Efficient Malware Detection with Optimized Learning on High-Dimensional Features

TL;DR

This paper introduces a scalable malware detection method that combines feature selection and PCA to reduce high-dimensional features, achieving high accuracy with efficient computation and strong generalization to unseen datasets.

Contribution

It demonstrates the effectiveness of combining XGBoost feature selection and PCA for dimensionality reduction in malware detection, improving efficiency without sacrificing accuracy.

Findings

LightGBM on 384-dimensional features achieves 97.52% accuracy

Method generalizes well to unseen datasets, maintaining over 93% accuracy

Reduced features significantly lower computational requirements

Abstract

Malware detection using machine learning requires feature extraction from binary files, as models cannot process raw binaries directly.

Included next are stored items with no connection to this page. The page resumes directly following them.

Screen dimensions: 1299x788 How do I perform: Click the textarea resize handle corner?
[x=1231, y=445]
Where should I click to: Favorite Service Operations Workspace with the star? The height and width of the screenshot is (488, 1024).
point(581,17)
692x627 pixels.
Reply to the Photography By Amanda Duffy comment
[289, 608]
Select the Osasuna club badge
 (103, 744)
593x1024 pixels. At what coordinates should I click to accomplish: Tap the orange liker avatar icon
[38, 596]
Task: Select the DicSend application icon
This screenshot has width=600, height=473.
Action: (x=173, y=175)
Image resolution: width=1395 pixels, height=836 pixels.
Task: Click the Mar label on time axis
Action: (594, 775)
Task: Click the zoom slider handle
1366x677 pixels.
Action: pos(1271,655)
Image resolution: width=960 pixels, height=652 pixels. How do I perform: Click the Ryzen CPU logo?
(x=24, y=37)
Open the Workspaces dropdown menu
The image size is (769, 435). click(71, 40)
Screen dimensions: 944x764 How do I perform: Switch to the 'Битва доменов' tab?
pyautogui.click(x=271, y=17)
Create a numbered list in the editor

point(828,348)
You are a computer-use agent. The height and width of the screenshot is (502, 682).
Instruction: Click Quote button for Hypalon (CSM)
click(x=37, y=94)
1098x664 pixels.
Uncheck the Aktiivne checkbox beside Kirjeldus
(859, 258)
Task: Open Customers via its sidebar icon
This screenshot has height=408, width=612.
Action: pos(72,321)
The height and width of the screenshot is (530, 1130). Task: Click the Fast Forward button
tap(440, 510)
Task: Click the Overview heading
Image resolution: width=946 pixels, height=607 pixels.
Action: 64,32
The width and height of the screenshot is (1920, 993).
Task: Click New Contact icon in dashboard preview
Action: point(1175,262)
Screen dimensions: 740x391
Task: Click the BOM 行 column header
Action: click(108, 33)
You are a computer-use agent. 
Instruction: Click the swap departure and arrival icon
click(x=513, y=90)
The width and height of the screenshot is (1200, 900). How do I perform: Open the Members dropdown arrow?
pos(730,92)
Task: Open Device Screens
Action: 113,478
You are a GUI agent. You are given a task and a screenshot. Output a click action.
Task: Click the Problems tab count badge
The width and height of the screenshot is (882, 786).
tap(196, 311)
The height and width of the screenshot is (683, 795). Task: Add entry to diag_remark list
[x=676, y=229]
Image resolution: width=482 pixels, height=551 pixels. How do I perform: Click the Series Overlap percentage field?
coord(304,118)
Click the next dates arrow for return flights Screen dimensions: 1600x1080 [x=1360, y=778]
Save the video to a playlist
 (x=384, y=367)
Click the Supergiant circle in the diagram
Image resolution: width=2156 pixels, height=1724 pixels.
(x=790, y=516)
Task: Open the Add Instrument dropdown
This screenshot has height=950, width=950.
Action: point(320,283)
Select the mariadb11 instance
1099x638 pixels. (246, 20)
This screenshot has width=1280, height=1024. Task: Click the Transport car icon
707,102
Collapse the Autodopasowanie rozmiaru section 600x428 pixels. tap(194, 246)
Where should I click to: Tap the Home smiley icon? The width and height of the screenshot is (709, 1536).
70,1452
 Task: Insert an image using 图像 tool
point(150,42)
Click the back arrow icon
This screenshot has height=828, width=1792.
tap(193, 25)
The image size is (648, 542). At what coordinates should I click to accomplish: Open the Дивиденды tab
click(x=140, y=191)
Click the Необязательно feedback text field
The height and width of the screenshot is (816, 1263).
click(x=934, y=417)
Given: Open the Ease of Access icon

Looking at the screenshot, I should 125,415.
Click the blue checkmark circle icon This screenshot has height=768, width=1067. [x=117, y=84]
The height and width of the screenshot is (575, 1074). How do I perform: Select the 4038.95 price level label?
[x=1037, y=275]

A common approach involves using LIEF for raw feature extraction and the EMBER vectorizer to generate 2381-dimensional feature vectors. However, the high dimensionality of these features introduces significant computational challenges. This study addresses these challenges by applying two dimensionality reduction techniques: XGBoost-based feature selection and Principal Component Analysis (PCA). We evaluate three reduced feature dimensions (128, 256, and 384), which correspond to approximately 5.4%, 10.8%, and 16.1% of the original 2381 features, across four models-XGBoost, LightGBM, Extra Trees, and Random Forest-using a unified training, validation, and testing split formed from the EMBER-2018, ERMDS, and BODMAS datasets. This approach ensures generalization and avoids dataset bias. Experimental results show that LightGBM trained on the 384-dimensional feature set after XGBoost feature selection achieves the highest accuracy of 97.52% on the unified dataset, providing an optimal balance between computational efficiency and detection performance. The best model, trained in 61 minutes using 30 GB of RAM and 19.5 GB of disk space, generalizes effectively to completely unseen datasets, maintaining 95.31% accuracy on TRITIUM and 93.98% accuracy on INFERNO. These findings present a scalable, compute-efficient approach for malware detection without compromising accuracy.